Article>
Speaker 3:We saw that for these software platforms they had an AR solution, they had an AP solution. While the AR functionality generally had providers that could support them for embedded payments, there really wasn't that corollary on the payable side right, and we saw that there was a huge opportunity there, because there's a lot of utility value that these vertical SaaS companies can provide to their merchants by simplifying and optimizing the vendor payment process. There's also a huge revenue unlock, oftentimes even more so than on payment acceptance. So from very, very early on in my journey, we saw that there was a need to seamlessly marry money in and money out pay in and pay out as we like to call it and that's what we've been doing since the origins of Payably.
Speaker 2:Okay, okay. So, joe, stick with you for a second. So was there a major pain point that these software companies had? It's kind of a two-part question, so is there a pain point? And secondly, are there specific verticals that most of these companies, or is it pretty much across the board most SaaS companies, have this challenge?
Speaker 3:Yeah, great question. There's a multitude of challenges. I think the first one. It sounds pretty basic, but it's just awareness. We spend a good amount of time with prospects in our discovery calls, sussing out payouts use cases and educating them on the value of adding payout execution functionality to their payable solutions and educating them on how they can actually unlock new revenue. So I think generally there's just kind of ignorance in the marketplace that this service even exists. Part of that is that. The second piece is that there's just kind of a lack of modern API for solutions out there to support these ISVs, these vertical SaaS platforms that want to provide an embedded payables offering. A lot of these providers today are legacy providers.
Speaker 1:They got antiquated technology and they don't have best in class documentation or developer resources like us.
Speaker 3:So there hasn't been that kind of API-first, modern infrastructure provider to solve that problem for folks all approach.

Given material>

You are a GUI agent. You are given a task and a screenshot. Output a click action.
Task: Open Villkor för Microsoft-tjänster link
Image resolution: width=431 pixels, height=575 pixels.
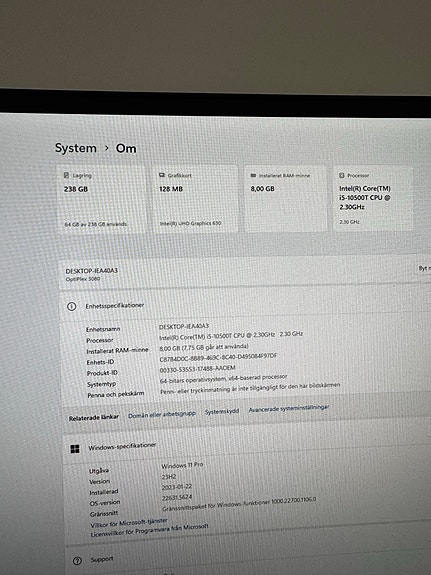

Written request A>
In the interview about embedded payments, what phrase does Speaker 3 say they like to use for money in and money out?
Written request B>
Pick up the interview about embedded payments right after its last sentence and carry it on.
The material has nothing to do with what comes next.

Reply A>
Pay in and pay out.

Reply B>
Speaker 3:So you may have a modern card issuer that all they really focus on is card issuance and they may have large minimums and they really kind of focus on that one modality of card issuance. And then you may have kind of a provider like an Avid Exchange that provides that managed service but they do everything soup to nuts and it's largely an outsourced experience where the merchant, the ISV's merchant, the vertical SaaS platform's merchant, has to now live in two different platforms and do a lot of the workflow in Avid or a different provider's solution. We saw the need for a modern, api-first provider to offer a multitude of different payout solutions, of be able to mix and match those. So we have kind of our managed program, our on-demand program, spend management, consumer use cases are coming out soon. But really kind of that diversity of solutions depending on the merchant and the ISV platform's needs was a critical insight for us. In terms of verticals, again, I think we talked last time about the need to pay verticals that we focus on.
Speaker 3:Those are generally a lot of those. Both have AR and AP needs, which is one of the reasons why we really focus on them, but we see it for all sorts. We do have a lot of property management partners, car dealerships, software companies and the commercial and home services that have payout use cases too, so it really just runs the gamut.
Speaker 2:So Will over to you maybe talk a little bit about the payout product at a high level. We'll dive a little deeper later, but just at a high level. Can you describe the product?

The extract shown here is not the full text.